> [Source passage]:
+ + + + +
FORT LEE, Va. (April 27, 2021) -- While there was no jumping at this year’s “Jumping for SHARP” event, the April 22 presentation still packed a powerful punch of awareness and prevention.
The original program organized by the Quartermaster School’s Aerial Delivery and Field Service Department was supposed to take place at Fort Pickett, about 50 miles southwest of Fort Lee, and feature an airborne operation along with an exhibition jump by the Army Black Daggers parachute team. Those elements had to be scrubbed due to a COVID-19 issue that grounded the aircraft crew.
Despite the setback, the show carried on at an alternate site – the 262nd Quartermaster Battalion’s Stillions Field. With presenters just as passionate about their messages in support of the Army’s Sexual Harrassment/Assault Response and Prevention program, the effectiveness of the “Plan B” program more than made up for the absence of descending parachutes and the other activities representative of the Pickett event.
Speaking to an audience of QM School cadre and roughly 50 advanced individual training students, the event’s guest presenters – former Staff Sgt. Elena Rooney, Chief Warrant Officer 2 Virginia Greer and Sgt. 1st Class Denisse Liggens – bravely shared their experiences of sexual assault, trauma and recovery.
+ + + + +
> [Data excerpt]:
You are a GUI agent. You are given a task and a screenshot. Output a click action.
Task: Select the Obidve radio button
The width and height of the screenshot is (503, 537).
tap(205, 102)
+ + + + +
Edit the article on the Jumping for SHARP event: give it again between "FORT LEE, Va." and "the aircraft crew.", inclusive, with "exhibition jump" changed to "demonstration jump".

> [Exercise result]:
FORT LEE, Va. (April 27, 2021) -- While there was no jumping at this year’s “Jumping for SHARP” event, the April 22 presentation still packed a powerful punch of awareness and prevention.
The original program organized by the Quartermaster School’s Aerial Delivery and Field Service Department was supposed to take place at Fort Pickett, about 50 miles southwest of Fort Lee, and feature an airborne operation along with an demonstration jump by the Army Black Daggers parachute team. Those elements had to be scrubbed due to a COVID-19 issue that grounded the aircraft crew.